Tuesday, September 26, 2023

"Moms away from home" look after college students (creative destruction and how the economy just keeps creating new types of occupations & professions)

See A Mother’s Love—a Bargain at $450 a Year, Plus Applicable Fees: Parents are hiring concierge services for their college students, leaving to professionals some duties usually done by mom, including hugs by Tara Weiss of The WSJ. Excerpts:

"Like any good mother, Mindy Horwitz helped Emma Feirstein move into her college dorm room, got her an internship and took her to lunch when she had a bad day.

Horwitz, though, is no relation. She raised three boys of her own and was a social worker before launching a concierge service for college students living away from home. At $450 a year, plus delivery fees, Horwitz, 53 years old, performs some of the same duties students would expect from their own mother.

A young client phoned Horwitz on a recent night in a panic. He needed a sport coat for early the next morning. Target was the only store open but nothing there fit his 6-foot-3 frame. With Horwitz’s help, the student walked into his presentation wearing a coat borrowed from one of her sons.

Similar services have sprung up near college campuses around the U.S. The businesses grew more popular after the pandemic made it difficult for many parents to reach their children at far-flung campuses. Among the tasks offered are medicine pickup and delivery, furniture assembly, rides to and from the airport and accompanying college-age children to doctor’s appointments."

"Seeing the demand for having a mom away from mom, Horwitz expanded her business this fall from Washington University in St. Louis to Northwestern University, Skidmore College and University of Hartford, hiring locals with a measure of maternal instinct.

"Concierge Services for Students, based in Boston, charges $10,000 for the academic year and accepts no more than 30 clients. Tammy Kumin started the business with her partner 30 years ago, largely to serve foreign students at boarding schools in the Boston area. This year, about 75% of her clients are college students, including at Northeastern, Harvard and Suffolk universities.

Before the school year starts, the company shops for items to outfit a student’s dorm room, all in their preferred color scheme. The company washes and irons the sheets before making the bed. Each student has access to as many as five women, collectively referred to as their second mom. They accompany students through registration, and Kumin assists with professor recommendations. She said she has been around long enough to know, for instance, which instructors give an easy A, as well as how to balance a class schedule between tough and not-so-tough courses. She also has an army of tutors on call."

Related posts: 

Who wrote your potential love's online dating profile? (maybe they outsourced it to a professional who specializes in that) (2016)

New Profession Of "Wedding Hashtag Helper" Might Be An Example Of Creative Destruction At Work (2022)

Are dating coaches who help you with texting modern Cyrano de Bergeracs? (2023)
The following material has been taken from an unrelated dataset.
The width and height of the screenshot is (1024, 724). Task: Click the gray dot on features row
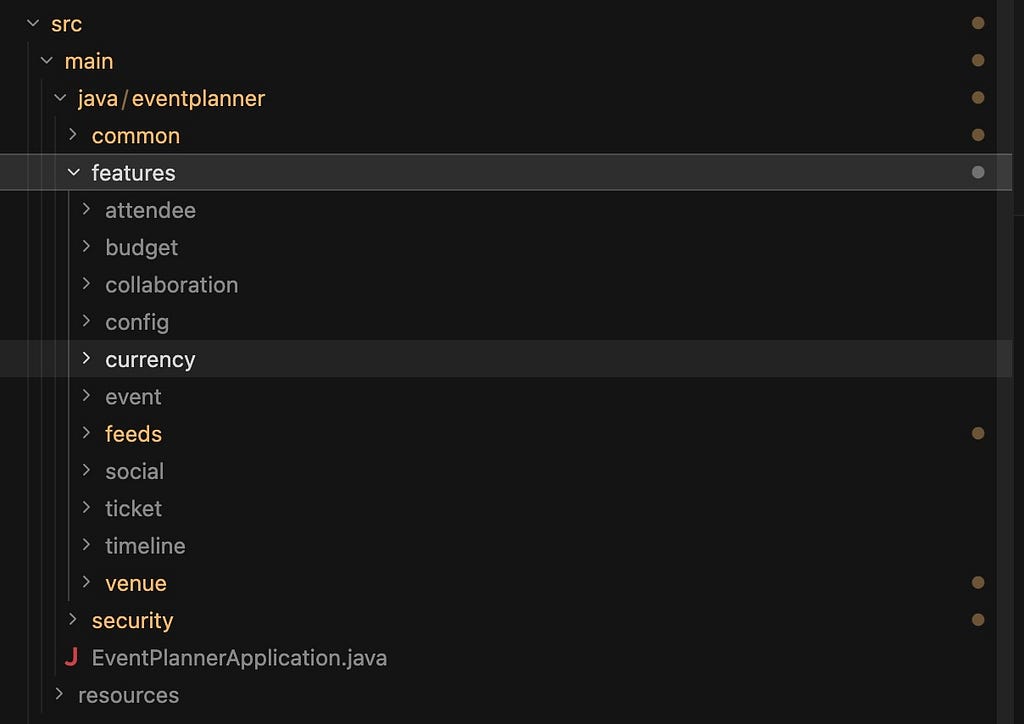pyautogui.click(x=978, y=172)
Do You Need a Fixer for Your Disney Vacation? Third-party companies tout advanced knowledge for private tours of complex amusement parks that can cost $1,000 and up (2023)

Parents Hire $4,000 Sorority Consultants to Help Daughters Dress and Impress During Rush (creative destruction and how the economy just keeps creating new types of occupations & professions) (2023)

 
Creative Destruction

See Creative Destruction by Richard Alm and W. Michael Cox. Excerpt:

"Joseph Schumpeter
(1883–1950) coined the seemingly paradoxical term “creative destruction,” and generations of economists have adopted it as a shorthand description of the free market’s messy way of delivering progress. In Capitalism, Socialism, and Democracy (1942), the Austrian economist wrote:

The opening up of new markets, foreign or domestic, and the organizational development from the craft shop to such concerns as U.S. Steel illustrate the same process of industrial mutation—if I may use that biological term—that incessantly revolutionizes the economic structure from within, incessantly destroying the old one, incessantly creating a new one. This process of Creative Destruction is the essential fact about capitalism. (p. 83)

Although Schumpeter devoted a mere six-page chapter to “The Process of Creative Destruction,” in which he described capitalism as “the perennial gale of creative destruction,” it has become the centerpiece for modern thinking on how economies evolve."

But also see this link which suggests that the idea goes back even before Schumpeter to other scholars: Creative Destruction in Economics: Nietzsche, Sombart, Schumpeter by Hugo Reinert and Erik S. Reinert.

"Abstract

This paper argues that the idea of ‘creative destruction’ enters the social sciences by way of Friedrich Nietzsche. The term itself is first used by German economist Werner Sombart, who openly acknowledges the influence of Nietzsche on his own economic theory. The roots of creative destruction are traced back to Indian philosophy, from where the idea entered the German literary and philosophical tradition. Understanding the origins and evolution of this key concept in evolutionary economics helps clarifying the contrasts between today’s standard mainstream economics and the Schumpeterian and evolutionary alternative."